REQUIREMENT
Within the material below, transcribe exactly the lines from the one holding "Disclaimer (550, 1334)" through the one holding "Auto huren (609, 47)", keeping both ends and skipping the rest.

DATA SHOWN
========================================

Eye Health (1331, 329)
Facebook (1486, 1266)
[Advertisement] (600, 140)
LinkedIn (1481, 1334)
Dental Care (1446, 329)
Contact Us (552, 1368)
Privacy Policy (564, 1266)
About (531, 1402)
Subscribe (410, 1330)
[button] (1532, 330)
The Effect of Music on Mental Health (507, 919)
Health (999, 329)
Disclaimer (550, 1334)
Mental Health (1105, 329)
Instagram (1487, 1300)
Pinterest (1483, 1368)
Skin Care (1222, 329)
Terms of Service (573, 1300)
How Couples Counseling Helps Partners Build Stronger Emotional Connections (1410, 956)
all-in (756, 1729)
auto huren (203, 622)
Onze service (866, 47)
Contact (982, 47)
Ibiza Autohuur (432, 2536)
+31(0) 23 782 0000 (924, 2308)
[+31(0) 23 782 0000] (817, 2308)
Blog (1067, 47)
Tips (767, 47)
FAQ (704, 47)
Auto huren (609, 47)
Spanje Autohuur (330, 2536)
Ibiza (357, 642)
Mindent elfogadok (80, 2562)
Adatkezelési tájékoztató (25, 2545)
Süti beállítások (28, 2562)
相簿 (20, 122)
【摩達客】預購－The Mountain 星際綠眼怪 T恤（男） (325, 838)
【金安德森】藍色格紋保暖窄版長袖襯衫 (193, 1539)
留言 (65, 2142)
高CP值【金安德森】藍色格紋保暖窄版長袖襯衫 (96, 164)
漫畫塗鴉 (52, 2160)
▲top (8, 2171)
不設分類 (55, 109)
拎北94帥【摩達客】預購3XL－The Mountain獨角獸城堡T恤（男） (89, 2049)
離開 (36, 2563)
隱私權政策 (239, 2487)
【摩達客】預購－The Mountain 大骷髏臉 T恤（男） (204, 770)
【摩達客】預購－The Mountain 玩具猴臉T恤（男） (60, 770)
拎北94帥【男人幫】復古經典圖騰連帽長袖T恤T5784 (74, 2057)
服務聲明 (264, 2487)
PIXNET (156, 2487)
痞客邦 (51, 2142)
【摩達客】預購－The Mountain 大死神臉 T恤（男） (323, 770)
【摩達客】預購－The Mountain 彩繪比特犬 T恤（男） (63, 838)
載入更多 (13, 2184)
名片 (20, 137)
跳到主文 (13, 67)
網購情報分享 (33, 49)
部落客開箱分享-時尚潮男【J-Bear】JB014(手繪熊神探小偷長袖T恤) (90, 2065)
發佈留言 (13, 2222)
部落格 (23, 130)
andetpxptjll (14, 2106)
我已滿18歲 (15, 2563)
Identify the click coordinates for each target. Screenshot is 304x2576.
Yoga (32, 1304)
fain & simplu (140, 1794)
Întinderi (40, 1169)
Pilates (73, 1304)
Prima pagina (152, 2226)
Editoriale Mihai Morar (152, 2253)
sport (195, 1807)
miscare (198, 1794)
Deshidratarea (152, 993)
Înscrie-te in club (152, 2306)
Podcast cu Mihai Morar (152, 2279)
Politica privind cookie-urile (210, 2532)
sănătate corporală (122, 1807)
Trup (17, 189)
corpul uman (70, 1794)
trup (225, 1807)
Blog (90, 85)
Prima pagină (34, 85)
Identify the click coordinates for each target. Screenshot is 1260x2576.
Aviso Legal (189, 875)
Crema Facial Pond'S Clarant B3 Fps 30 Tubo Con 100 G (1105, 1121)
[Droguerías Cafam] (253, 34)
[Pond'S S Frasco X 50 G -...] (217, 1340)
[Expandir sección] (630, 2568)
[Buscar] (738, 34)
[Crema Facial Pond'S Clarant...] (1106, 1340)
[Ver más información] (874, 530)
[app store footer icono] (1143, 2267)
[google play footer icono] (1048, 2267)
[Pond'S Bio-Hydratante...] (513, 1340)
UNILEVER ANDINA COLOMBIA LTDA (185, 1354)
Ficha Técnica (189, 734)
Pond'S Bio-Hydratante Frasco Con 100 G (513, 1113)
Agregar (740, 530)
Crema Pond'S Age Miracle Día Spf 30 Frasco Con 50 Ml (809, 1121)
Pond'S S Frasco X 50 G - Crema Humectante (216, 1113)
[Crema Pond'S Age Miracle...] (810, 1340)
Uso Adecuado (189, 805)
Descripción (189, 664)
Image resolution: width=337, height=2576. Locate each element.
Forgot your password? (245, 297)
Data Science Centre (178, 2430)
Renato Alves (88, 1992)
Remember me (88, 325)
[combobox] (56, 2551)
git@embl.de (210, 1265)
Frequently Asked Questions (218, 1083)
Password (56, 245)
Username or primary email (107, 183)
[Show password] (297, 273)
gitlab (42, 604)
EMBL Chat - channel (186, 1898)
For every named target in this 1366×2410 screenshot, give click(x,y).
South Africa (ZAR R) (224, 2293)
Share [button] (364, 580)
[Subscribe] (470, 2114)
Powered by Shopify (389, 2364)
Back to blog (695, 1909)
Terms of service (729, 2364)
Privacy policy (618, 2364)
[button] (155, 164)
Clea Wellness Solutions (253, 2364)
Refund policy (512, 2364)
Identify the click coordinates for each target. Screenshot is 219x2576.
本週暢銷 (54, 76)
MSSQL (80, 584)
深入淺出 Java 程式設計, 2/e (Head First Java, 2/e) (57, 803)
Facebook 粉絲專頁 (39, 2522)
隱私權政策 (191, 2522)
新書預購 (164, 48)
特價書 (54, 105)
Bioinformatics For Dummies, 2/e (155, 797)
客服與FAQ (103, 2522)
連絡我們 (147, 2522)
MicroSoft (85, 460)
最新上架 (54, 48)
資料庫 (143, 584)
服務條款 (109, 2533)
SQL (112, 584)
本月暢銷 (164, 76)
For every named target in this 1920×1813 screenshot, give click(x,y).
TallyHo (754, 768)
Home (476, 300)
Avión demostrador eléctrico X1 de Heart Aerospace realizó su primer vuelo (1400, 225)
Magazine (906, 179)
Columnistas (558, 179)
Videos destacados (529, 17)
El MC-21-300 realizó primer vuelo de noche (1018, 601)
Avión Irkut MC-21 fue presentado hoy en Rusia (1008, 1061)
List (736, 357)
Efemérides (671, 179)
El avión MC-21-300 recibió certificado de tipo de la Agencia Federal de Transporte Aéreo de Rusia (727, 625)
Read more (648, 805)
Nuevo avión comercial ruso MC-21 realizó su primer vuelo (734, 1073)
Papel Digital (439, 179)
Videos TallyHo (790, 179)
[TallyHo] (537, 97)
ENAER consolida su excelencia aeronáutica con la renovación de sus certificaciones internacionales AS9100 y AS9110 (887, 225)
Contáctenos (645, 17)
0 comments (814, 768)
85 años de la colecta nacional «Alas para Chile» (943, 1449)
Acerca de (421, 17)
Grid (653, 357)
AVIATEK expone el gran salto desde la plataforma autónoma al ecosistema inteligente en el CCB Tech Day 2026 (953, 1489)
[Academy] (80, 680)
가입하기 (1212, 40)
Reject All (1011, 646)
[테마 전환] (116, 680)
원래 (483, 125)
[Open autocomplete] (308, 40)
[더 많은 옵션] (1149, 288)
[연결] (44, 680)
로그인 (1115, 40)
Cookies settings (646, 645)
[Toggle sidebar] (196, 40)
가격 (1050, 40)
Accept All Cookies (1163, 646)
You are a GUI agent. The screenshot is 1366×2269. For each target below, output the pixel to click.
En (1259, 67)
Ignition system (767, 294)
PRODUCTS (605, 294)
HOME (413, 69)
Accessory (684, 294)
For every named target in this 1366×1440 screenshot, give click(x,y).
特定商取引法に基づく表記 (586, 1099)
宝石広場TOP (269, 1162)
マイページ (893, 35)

========================================

RESULT OF THIS EXERCISE
Disclaimer (550, 1334)
Mental Health (1105, 329)
Instagram (1487, 1300)
Pinterest (1483, 1368)
Skin Care (1222, 329)
Terms of Service (573, 1300)
How Couples Counseling Helps Partners Build Stronger Emotional Connections (1410, 956)
all-in (756, 1729)
auto huren (203, 622)
Onze service (866, 47)
Contact (982, 47)
Ibiza Autohuur (432, 2536)
+31(0) 23 782 0000 (924, 2308)
[+31(0) 23 782 0000] (817, 2308)
Blog (1067, 47)
Tips (767, 47)
FAQ (704, 47)
Auto huren (609, 47)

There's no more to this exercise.